Updated

Financial authorities must stay attuned to any potential risks posed by the growth of hedge funds, an investment domain of the wealthy that has become more popular with smaller investors, Federal Reserve Chairman Ben Bernanke suggested Tuesday.

"Authorities should and will try to ensure that the lapses in risk management of 1998 do not happen again," Bernanke said, referring to the collapse of Long-Term Capital Management, a hedge fund that had received a $3.6 billion private bailout.

Bernanke made his remarks to a conference in Sea Island, Georgia, on hedge funds and risk organized by the Federal Reserve Bank of Atlanta.

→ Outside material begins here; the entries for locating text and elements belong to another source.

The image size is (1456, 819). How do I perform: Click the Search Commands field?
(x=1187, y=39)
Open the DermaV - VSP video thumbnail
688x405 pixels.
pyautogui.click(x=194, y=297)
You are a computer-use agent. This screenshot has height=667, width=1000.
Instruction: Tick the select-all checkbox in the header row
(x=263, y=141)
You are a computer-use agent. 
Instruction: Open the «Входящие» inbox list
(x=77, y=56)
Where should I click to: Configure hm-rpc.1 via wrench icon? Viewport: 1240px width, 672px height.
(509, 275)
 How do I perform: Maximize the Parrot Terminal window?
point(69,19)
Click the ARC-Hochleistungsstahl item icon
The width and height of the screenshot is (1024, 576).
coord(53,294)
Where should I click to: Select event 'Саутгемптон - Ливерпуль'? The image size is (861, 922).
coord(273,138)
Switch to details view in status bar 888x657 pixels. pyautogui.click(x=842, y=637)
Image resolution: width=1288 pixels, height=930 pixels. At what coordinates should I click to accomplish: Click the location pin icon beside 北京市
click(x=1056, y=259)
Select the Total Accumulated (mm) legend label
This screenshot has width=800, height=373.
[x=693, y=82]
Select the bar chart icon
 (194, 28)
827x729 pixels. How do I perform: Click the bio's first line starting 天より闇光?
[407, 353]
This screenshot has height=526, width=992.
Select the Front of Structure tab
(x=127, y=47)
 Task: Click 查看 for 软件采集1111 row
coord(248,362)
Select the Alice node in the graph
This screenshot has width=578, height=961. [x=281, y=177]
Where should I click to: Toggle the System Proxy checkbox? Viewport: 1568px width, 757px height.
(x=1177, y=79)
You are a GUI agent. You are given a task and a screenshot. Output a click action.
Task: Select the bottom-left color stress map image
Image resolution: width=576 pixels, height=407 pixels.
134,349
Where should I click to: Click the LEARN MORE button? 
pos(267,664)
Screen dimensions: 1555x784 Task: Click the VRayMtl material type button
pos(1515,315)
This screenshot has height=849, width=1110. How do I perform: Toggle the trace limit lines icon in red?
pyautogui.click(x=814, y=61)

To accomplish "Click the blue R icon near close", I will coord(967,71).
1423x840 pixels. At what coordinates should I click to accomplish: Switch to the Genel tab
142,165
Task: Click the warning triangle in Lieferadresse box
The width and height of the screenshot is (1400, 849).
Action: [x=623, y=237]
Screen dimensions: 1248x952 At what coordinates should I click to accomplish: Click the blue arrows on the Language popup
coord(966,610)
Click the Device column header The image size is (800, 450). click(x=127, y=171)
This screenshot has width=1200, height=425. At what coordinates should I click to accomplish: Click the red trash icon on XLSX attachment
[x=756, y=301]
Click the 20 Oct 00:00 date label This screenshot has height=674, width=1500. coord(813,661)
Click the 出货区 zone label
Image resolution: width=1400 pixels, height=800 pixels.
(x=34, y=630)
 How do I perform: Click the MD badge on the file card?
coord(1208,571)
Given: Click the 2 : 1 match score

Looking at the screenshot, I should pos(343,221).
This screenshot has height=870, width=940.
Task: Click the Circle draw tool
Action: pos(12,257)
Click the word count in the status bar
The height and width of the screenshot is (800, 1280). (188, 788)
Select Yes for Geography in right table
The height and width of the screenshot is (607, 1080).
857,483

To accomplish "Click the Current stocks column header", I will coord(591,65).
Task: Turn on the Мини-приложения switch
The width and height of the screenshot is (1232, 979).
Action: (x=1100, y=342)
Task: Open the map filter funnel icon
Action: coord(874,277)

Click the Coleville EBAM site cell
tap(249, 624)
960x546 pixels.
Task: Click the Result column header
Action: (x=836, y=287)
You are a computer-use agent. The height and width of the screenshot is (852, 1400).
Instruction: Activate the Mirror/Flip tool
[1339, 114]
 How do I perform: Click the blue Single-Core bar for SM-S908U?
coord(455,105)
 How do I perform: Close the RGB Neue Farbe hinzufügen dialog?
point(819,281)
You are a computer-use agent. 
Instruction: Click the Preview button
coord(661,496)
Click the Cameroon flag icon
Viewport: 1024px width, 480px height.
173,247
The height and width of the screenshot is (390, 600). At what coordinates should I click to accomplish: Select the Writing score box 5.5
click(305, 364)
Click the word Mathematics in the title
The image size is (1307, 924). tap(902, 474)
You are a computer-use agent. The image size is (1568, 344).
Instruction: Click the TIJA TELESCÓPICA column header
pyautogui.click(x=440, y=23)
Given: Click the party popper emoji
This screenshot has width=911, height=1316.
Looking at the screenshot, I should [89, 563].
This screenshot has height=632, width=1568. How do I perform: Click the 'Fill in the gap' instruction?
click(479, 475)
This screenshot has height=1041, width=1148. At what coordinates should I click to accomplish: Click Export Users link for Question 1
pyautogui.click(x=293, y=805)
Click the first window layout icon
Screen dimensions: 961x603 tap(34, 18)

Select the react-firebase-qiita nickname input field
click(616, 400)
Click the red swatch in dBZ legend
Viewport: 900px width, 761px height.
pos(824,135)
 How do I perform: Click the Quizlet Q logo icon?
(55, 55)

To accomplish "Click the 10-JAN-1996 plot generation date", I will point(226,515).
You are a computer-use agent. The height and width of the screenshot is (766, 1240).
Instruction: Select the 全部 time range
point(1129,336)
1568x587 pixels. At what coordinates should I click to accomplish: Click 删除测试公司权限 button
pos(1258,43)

A copy of his remarks was distributed in Washington.

While Bernanke made a case for close monitoring of hedge funds, he shied away from advocating that they be directly and more heavily regulated like banks.

"Direct regulation may be justified when market discipline is ineffective at constraining excessive leverage and risk-taking but, in the case of hedge funds, the reasonable presumption is that market discipline can work," Bernanke said.

Today some 7,000 to 9,000 hedge funds in the United States command an estimated $1 trillion in assets and are believed to account for as much as 20 percent of all U.S. stock trading.

Debate about hedge funds — their benefits and risks — abated for a time but "has now resumed with vigor — spurred no doubt by the creation of many new funds," Bernanke said.

Hedge funds — high-risk, largely unregulated and secretive investment pools — have traditionally been the investment domain of the wealthy but have become popular with small investors in recent years.

TheSecurities and Exchange Commission, concerned about the explosive growth in recent years of hedge funds and their virtually unbridled operations, brought them under new supervision early this year.

Under the SEC rule, most hedge fund managers now must register with the agency. That opens the funds' books to SEC examiners and makes them subject to an array of regulations including accounting and disclosure requirements. The examiners will be able to conduct inspection "sweeps" of hedge funds.

Bernanke, who took over the Fed job on Feb. 1, questioned the usefulness of various proposals for regulatory authorities to create and maintain a computer data base contained detailed financial information on hedge funds.

"I understand the concerns that motivate these proposals but, at this point, remain skeptical about their utility in practice," he said.

The Fed chief suggested that financial institutions and others that do business with hedge funds make sure they are doing all they can to sufficiently blunt their risks. "Continued focus on counterparty risk management is likely the best course for addressing systemic concerns related to hedge funds," Bernanke said.